Start Dataset extract

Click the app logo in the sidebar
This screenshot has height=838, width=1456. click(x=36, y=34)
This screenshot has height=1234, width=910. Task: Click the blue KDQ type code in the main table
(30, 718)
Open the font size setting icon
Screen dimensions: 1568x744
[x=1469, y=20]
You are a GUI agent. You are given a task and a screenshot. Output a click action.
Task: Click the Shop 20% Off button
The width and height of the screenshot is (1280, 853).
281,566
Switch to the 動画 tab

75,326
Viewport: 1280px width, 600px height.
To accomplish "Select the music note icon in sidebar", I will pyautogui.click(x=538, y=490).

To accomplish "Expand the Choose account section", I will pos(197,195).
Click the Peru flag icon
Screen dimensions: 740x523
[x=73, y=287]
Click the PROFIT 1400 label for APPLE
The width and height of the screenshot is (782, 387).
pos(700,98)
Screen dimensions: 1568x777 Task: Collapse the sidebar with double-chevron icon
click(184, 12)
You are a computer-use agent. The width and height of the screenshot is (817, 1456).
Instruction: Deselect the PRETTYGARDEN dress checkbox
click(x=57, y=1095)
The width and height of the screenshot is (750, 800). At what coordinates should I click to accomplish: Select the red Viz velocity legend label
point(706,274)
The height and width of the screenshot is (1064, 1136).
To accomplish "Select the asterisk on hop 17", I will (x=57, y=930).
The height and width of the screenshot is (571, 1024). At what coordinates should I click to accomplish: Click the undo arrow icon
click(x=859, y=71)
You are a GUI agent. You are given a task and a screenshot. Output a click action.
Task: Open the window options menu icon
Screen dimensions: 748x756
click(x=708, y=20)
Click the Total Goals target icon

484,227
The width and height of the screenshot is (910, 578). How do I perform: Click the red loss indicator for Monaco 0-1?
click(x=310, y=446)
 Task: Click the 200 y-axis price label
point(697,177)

End Dataset extract

* [What you should do]
Repeat the items above word for word, starting at the line that contains "Viewport: 1280px width, 600px height." and ending at the last line of the items.

* [Result of the task]
Viewport: 1280px width, 600px height.
To accomplish "Select the music note icon in sidebar", I will pyautogui.click(x=538, y=490).

To accomplish "Expand the Choose account section", I will pos(197,195).
Click the Peru flag icon
Screen dimensions: 740x523
[x=73, y=287]
Click the PROFIT 1400 label for APPLE
The width and height of the screenshot is (782, 387).
pos(700,98)
Screen dimensions: 1568x777 Task: Collapse the sidebar with double-chevron icon
click(184, 12)
You are a computer-use agent. The width and height of the screenshot is (817, 1456).
Instruction: Deselect the PRETTYGARDEN dress checkbox
click(x=57, y=1095)
The width and height of the screenshot is (750, 800). At what coordinates should I click to accomplish: Select the red Viz velocity legend label
point(706,274)
The height and width of the screenshot is (1064, 1136).
To accomplish "Select the asterisk on hop 17", I will (x=57, y=930).
The height and width of the screenshot is (571, 1024). At what coordinates should I click to accomplish: Click the undo arrow icon
click(x=859, y=71)
You are a GUI agent. You are given a task and a screenshot. Output a click action.
Task: Open the window options menu icon
Screen dimensions: 748x756
click(x=708, y=20)
Click the Total Goals target icon

484,227
The width and height of the screenshot is (910, 578). How do I perform: Click the red loss indicator for Monaco 0-1?
click(x=310, y=446)
 Task: Click the 200 y-axis price label
point(697,177)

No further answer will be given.